**Input records:**

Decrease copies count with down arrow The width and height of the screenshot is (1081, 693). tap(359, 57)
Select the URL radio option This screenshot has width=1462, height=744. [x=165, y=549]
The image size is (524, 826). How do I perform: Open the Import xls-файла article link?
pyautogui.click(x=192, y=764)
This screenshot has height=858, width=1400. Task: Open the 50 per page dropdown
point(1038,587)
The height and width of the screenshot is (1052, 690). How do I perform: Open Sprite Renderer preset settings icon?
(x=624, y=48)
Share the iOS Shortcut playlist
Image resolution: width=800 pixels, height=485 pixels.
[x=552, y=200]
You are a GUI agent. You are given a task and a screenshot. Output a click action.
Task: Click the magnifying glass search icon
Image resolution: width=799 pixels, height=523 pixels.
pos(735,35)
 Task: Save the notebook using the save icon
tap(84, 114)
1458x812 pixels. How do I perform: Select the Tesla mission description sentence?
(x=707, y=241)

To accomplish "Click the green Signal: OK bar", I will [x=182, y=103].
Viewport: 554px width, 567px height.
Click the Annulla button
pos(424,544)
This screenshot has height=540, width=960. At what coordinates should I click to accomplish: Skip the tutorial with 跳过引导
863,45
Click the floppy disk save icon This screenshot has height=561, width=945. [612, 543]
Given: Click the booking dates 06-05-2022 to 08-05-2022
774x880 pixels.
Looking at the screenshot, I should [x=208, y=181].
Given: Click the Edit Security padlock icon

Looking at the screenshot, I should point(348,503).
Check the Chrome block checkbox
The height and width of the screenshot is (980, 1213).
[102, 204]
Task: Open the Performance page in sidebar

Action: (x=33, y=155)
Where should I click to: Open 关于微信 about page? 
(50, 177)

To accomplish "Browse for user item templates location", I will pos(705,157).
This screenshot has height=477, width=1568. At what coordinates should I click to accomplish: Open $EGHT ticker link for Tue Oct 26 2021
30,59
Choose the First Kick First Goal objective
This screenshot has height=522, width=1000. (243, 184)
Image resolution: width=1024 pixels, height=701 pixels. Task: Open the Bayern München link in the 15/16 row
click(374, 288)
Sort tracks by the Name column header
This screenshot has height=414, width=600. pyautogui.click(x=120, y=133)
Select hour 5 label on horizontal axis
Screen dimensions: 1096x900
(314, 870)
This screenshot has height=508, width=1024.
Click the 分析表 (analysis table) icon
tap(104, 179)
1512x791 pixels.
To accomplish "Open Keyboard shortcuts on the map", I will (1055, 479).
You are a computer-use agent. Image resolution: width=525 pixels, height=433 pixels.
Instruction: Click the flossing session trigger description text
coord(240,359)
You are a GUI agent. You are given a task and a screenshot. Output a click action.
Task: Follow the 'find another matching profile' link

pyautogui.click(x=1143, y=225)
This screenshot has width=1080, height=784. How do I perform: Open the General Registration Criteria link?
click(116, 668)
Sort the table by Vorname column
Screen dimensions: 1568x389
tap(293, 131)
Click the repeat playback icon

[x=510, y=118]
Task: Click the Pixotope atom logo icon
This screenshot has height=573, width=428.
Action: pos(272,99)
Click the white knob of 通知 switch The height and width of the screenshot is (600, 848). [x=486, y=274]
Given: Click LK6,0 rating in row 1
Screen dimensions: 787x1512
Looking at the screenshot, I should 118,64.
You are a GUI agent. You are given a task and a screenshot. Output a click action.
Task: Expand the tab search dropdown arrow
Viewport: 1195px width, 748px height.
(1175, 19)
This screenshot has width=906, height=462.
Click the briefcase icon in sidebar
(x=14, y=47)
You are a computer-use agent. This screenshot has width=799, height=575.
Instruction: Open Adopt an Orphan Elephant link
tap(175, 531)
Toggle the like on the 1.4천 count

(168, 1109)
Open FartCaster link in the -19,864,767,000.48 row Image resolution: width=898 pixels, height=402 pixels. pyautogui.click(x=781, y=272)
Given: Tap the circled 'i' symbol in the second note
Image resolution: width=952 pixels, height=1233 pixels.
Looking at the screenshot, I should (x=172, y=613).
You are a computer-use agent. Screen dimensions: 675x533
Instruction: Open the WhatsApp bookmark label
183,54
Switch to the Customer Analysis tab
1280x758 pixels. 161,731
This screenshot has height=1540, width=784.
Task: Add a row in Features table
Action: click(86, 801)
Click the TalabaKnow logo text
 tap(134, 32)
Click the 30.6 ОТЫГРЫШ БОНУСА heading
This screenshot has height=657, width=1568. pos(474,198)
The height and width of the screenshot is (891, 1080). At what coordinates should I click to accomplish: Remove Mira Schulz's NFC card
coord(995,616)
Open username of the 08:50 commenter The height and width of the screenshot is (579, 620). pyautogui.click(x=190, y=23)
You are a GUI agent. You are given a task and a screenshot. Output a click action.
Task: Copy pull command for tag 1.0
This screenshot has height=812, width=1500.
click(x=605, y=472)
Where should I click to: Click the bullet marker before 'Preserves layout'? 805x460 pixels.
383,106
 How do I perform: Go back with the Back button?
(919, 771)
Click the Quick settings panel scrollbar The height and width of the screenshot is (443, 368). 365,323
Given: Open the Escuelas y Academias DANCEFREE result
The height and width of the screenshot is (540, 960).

**What you are asked to do:** Nothing should appear in the output except the lines from the one with "Given: Open the" through the end of the records above, copied exactly.

**Final answer:**
Given: Open the Escuelas y Academias DANCEFREE result
The height and width of the screenshot is (540, 960).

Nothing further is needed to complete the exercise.